**Request:**
Reproduce the listing word for word, starting from its first line and ending with the line that contains "coord(329,64)", inclusive.

Stored entries:
————

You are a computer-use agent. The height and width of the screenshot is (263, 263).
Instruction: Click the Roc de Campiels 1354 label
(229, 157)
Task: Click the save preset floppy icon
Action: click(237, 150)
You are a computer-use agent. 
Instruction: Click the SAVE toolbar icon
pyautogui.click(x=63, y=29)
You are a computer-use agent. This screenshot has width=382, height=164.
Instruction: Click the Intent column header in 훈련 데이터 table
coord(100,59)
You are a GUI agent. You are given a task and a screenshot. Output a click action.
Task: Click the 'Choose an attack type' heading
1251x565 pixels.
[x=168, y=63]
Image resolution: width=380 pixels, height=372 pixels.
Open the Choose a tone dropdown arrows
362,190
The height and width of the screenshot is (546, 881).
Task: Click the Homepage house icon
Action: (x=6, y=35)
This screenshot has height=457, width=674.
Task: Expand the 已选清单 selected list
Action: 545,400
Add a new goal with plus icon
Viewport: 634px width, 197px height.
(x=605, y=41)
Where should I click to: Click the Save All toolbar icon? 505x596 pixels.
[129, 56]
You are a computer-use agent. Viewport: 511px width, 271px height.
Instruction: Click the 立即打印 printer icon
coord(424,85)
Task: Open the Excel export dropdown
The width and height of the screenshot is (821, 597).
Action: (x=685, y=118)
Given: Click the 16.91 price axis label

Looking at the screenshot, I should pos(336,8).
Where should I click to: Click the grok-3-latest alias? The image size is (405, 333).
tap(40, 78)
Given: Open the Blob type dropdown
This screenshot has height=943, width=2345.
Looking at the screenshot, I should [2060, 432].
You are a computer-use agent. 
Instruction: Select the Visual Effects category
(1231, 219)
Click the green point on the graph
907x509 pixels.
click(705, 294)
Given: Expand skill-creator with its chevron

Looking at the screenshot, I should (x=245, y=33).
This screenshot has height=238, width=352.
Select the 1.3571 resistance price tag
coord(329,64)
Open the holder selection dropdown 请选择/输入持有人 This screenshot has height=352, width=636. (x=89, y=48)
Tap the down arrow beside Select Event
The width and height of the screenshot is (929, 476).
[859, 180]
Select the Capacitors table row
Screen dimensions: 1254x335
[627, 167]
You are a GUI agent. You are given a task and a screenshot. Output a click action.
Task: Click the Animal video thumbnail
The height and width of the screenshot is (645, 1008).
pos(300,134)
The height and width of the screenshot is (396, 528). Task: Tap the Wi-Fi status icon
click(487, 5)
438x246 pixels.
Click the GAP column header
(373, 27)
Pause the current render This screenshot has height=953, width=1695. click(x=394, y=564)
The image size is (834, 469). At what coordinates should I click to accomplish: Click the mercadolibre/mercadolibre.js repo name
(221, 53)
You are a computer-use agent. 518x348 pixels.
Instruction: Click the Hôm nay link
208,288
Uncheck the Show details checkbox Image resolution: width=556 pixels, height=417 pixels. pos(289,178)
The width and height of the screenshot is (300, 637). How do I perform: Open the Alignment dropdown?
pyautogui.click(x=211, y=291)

————

**Answer to this exercise:**
You are a computer-use agent. The height and width of the screenshot is (263, 263).
Instruction: Click the Roc de Campiels 1354 label
(229, 157)
Task: Click the save preset floppy icon
Action: click(237, 150)
You are a computer-use agent. 
Instruction: Click the SAVE toolbar icon
pyautogui.click(x=63, y=29)
You are a computer-use agent. This screenshot has width=382, height=164.
Instruction: Click the Intent column header in 훈련 데이터 table
coord(100,59)
You are a GUI agent. You are given a task and a screenshot. Output a click action.
Task: Click the 'Choose an attack type' heading
1251x565 pixels.
[x=168, y=63]
Image resolution: width=380 pixels, height=372 pixels.
Open the Choose a tone dropdown arrows
362,190
The height and width of the screenshot is (546, 881).
Task: Click the Homepage house icon
Action: (x=6, y=35)
This screenshot has height=457, width=674.
Task: Expand the 已选清单 selected list
Action: 545,400
Add a new goal with plus icon
Viewport: 634px width, 197px height.
(x=605, y=41)
Where should I click to: Click the Save All toolbar icon? 505x596 pixels.
[129, 56]
You are a computer-use agent. Viewport: 511px width, 271px height.
Instruction: Click the 立即打印 printer icon
coord(424,85)
Task: Open the Excel export dropdown
The width and height of the screenshot is (821, 597).
Action: (x=685, y=118)
Given: Click the 16.91 price axis label

Looking at the screenshot, I should pos(336,8).
Where should I click to: Click the grok-3-latest alias? The image size is (405, 333).
tap(40, 78)
Given: Open the Blob type dropdown
This screenshot has height=943, width=2345.
Looking at the screenshot, I should [2060, 432].
You are a computer-use agent. 
Instruction: Select the Visual Effects category
(1231, 219)
Click the green point on the graph
907x509 pixels.
click(705, 294)
Given: Expand skill-creator with its chevron

Looking at the screenshot, I should (x=245, y=33).
This screenshot has height=238, width=352.
Select the 1.3571 resistance price tag
coord(329,64)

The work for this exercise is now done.